As a half way house, is there anyway the UPN is preserved always so users only need to enter their password and MFA?

 

sweetjim
New Contributor

Here is how i was able to resolve this through Group Policy.

 

First created a simple .bat file that does 2 things:

-Kills forticlient.exe

-Deletes Cookies and Cookies-journal files

 

Save the following as forticlient_delete_cookies.bat

-----------------------------

@echo off
taskkill /IM "FortiClient.exe"
del /f C:\Users\%username%\AppData\Local\FortiClient\Cookies
del /f C:\Users\%username%\AppData\Local\FortiClient\Cookies-journal
@echo off
----------------------------------

This closes the Forticlient Console GUI as it is using the required files we need to delete.
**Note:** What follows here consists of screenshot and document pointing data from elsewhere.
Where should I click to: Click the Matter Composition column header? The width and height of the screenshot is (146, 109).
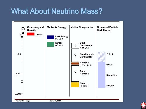82,27
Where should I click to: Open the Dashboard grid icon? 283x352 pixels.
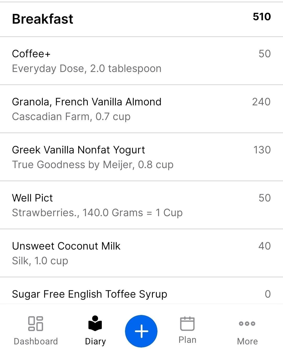click(36, 323)
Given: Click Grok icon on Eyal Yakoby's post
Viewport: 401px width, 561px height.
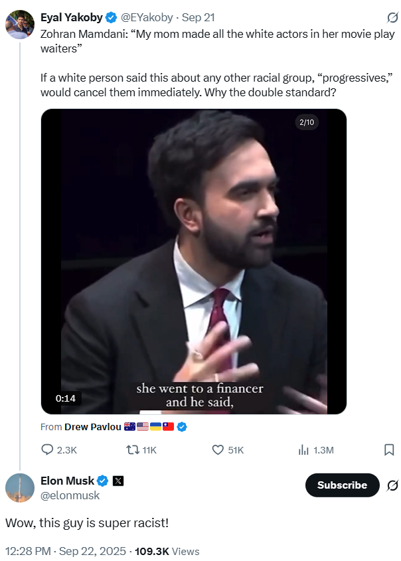Looking at the screenshot, I should click(392, 17).
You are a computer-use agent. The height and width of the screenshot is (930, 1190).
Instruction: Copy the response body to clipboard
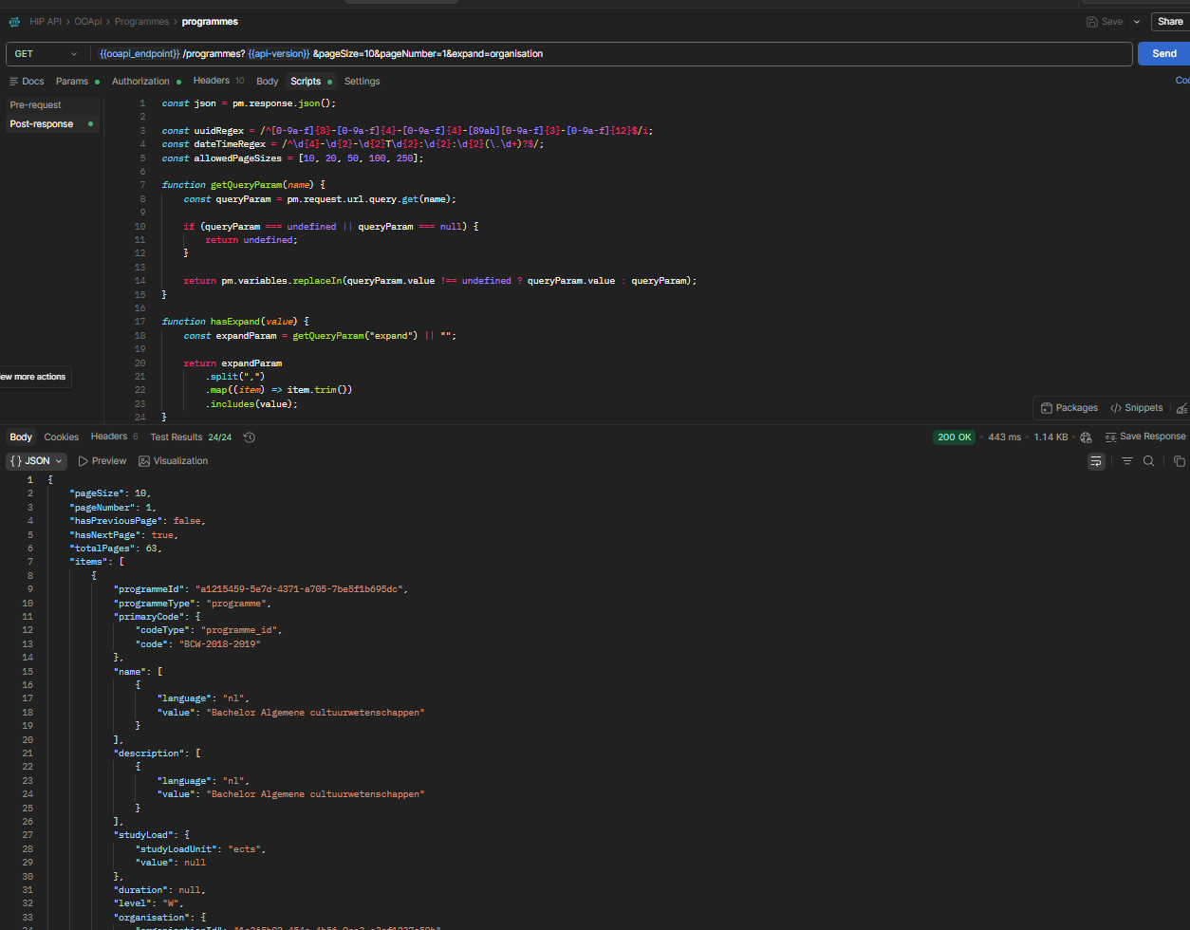[x=1179, y=461]
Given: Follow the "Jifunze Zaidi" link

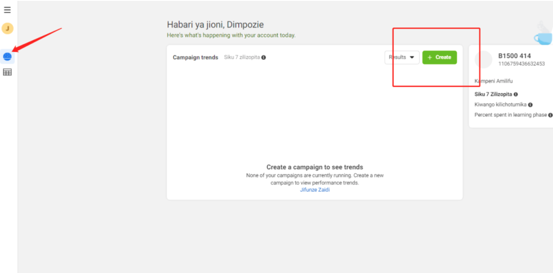Looking at the screenshot, I should 314,190.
The user will stay connected to vpn and this will not interfere with their established connection, and just need to relaunch shortcut or open from app tray in bottom right corner of screen to bring the gui back up.
 
GPO:
I created a GPO that does two things:
 
-Copies the .bat file from a network share drive reachable by the end users machine via VPN at the same location of the cookies files:
C:\Users\%username%\AppData\Local\FortiClient\
 
-Creates a task schedule to run the .bat twice a day and when the user reboots.
 
GPOpart2.pngGPOpart1.png
 

 

Tested in a new GPO over VPN with a user that has no administrator permissions to machine.

 

 

Icebun
New Contributor III

Brilliant!

 

Thanks for the detailed breakdown which I will take a look at.

 

For me, I am keen to preserve the UPN element when users next sign on so all they need to is

enter in their password (or matching code number).

 

Right now I have DUO set up for MFA with the password cached so all users do is authorise the push authentication prompt on their DUO mobile app.

 

Just trying to balance convenience with security. Suspect users will baulk at the idea of enter of all the extra steps they would need to do to sign in via Azure SSO.

 

Preserving the UPN is the halfway house I am after.

As I understand it, you do need FortiOS 7.x as well (to read and presence the user agent string) but I am only running 6.x on the Firewall at the moment.

 

Since users login using Windows hello PIN code, I am aiming for passwordless authentication for the VPN as well, hence the move to SAML authentication.